Sgt Joshua Bouchard
Mission Accomplished on January 12, 2013
Marine Sergeant Joshua Bouchard was on his second deployment when he lost his left leg and broke his back after his vehicle drove over a pressure plated IED in Helmand Province, Afghanistan on July 8th, 2009.
While out on a night mission, Sgt Bouchard and four other Marines were injured in the blast; two of his team did not survive their injuries. Ejected from the vehicle, Sgt Bouchard’s left leg was severed by the gun turret, causing a traumatic amputation. When he hit the ground, his back was broken by the impact and he suffered a Traumatic Brain Injury. Lifesaving measures were performed and a tourniquet applied by one of his injured comrades helped stop his loss of blood.
A British Royal Marine performed a direct person transfusion on-site to keep Josh from dying on the battlefield. Unconscious, SgtBouchard was treated at a local hospital before being airlifted to Landstuhl, Germany where he spent two weeks being stabilized for transport to Bethesda Medical Center.
Two weeks later he arrived at McGuire VA Medical Center in Richmond, VA and began his intensive rehabilitation, spending 11 months in therapies before being transferred to Walter Reed Army Medical Center in Bethesda, MD receiving continued treatments and physical therapies. Sgt Bouchard enjoys the outdoors. He plays wheelchair rugby and loves music. He enjoys "messing around" with turntables and likes to Disc Jockey.

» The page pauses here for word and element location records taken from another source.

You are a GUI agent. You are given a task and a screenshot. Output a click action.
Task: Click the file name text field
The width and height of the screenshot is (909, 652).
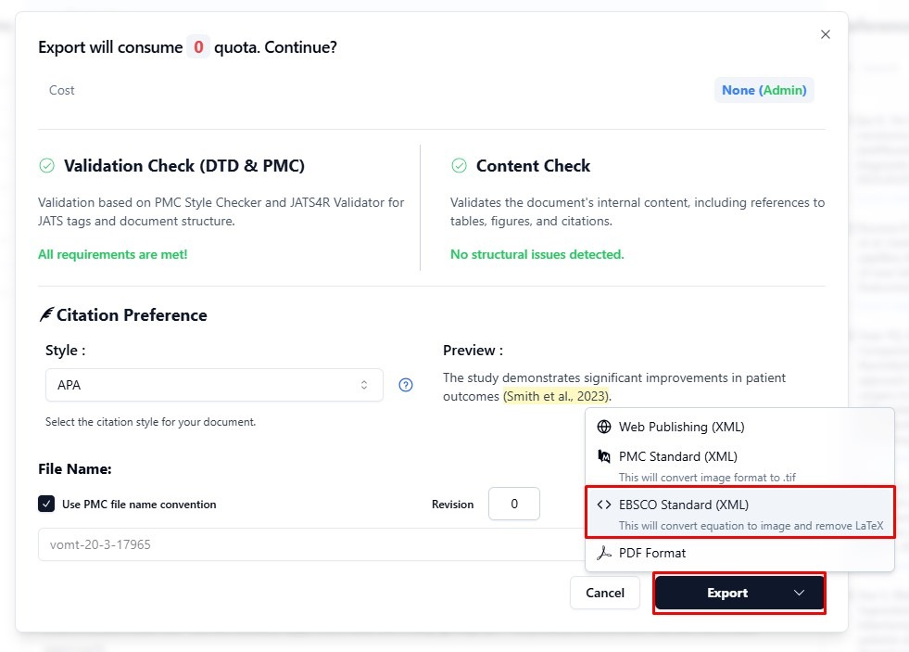(x=306, y=544)
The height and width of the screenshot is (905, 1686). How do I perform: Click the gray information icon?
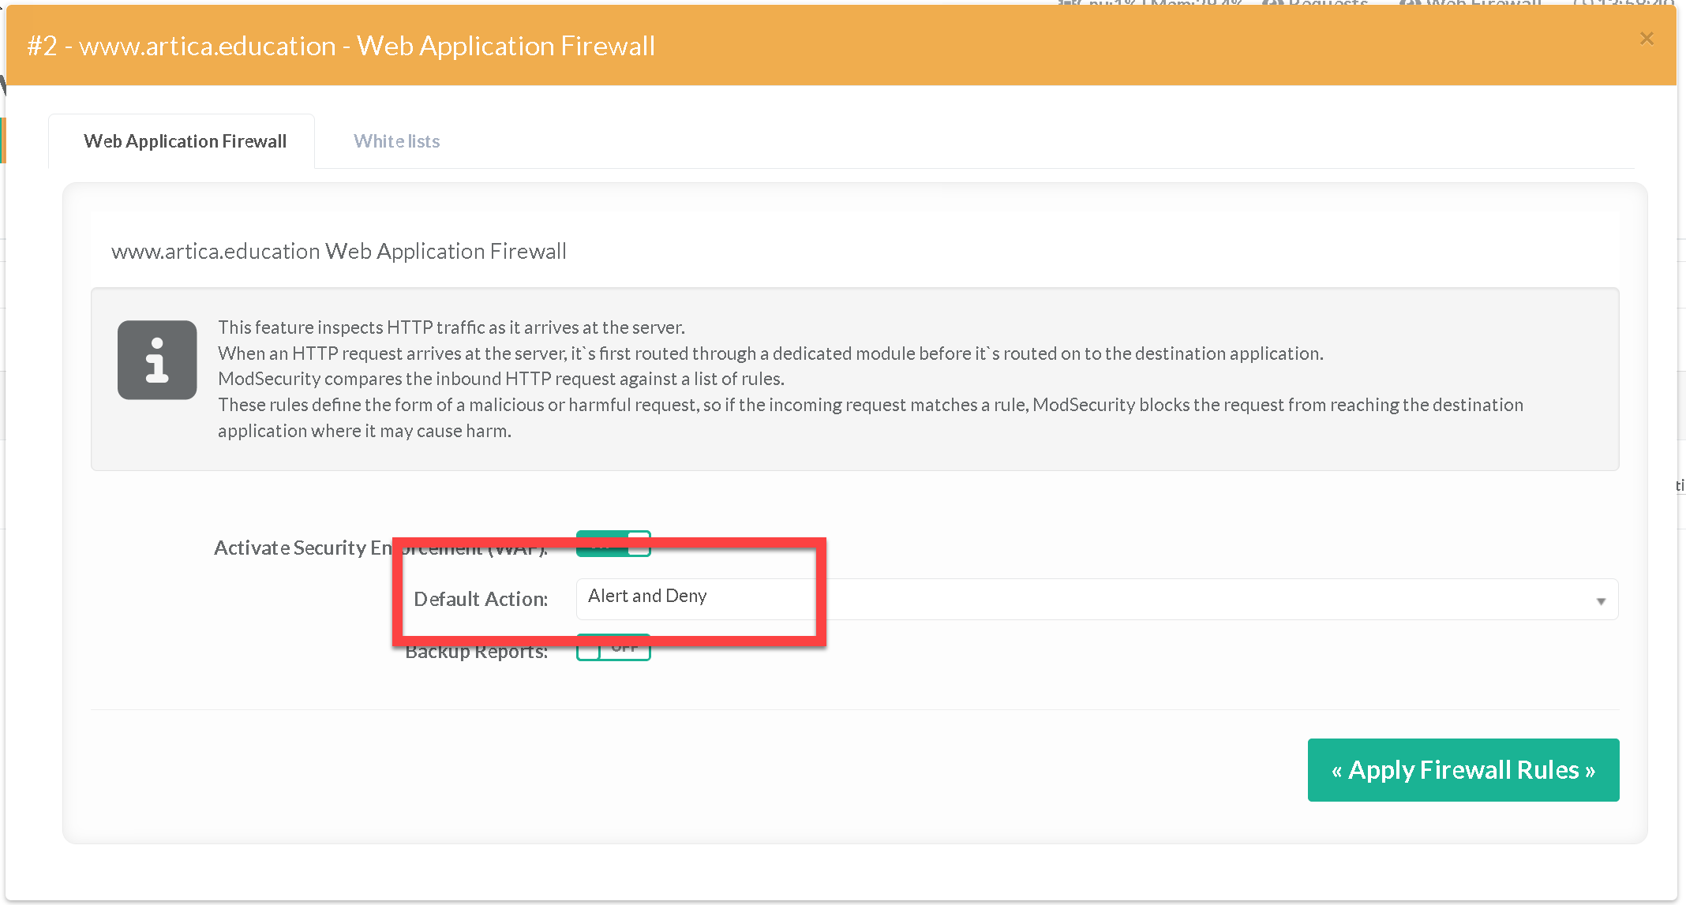pos(157,360)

Josh’s goals include learning to walk with as little assistance as necessary, furthering his education, and spending time with his family.
Sgt Bouchard says he is looking forward to "readjusting to my life," and living in a specially adapted home that is built to suit his needs. Presently his laundry is located in the cellar and his hallways are too narrow for his wheelchair. He will be glad to no longer need a ramp to enter his home.
"Receiving this home from Homes for Our Troops will give me new sense of freedom and take away the worry about where I will live and if my home is accessible to me. Thank you for what you do to help our nation's injured veterans."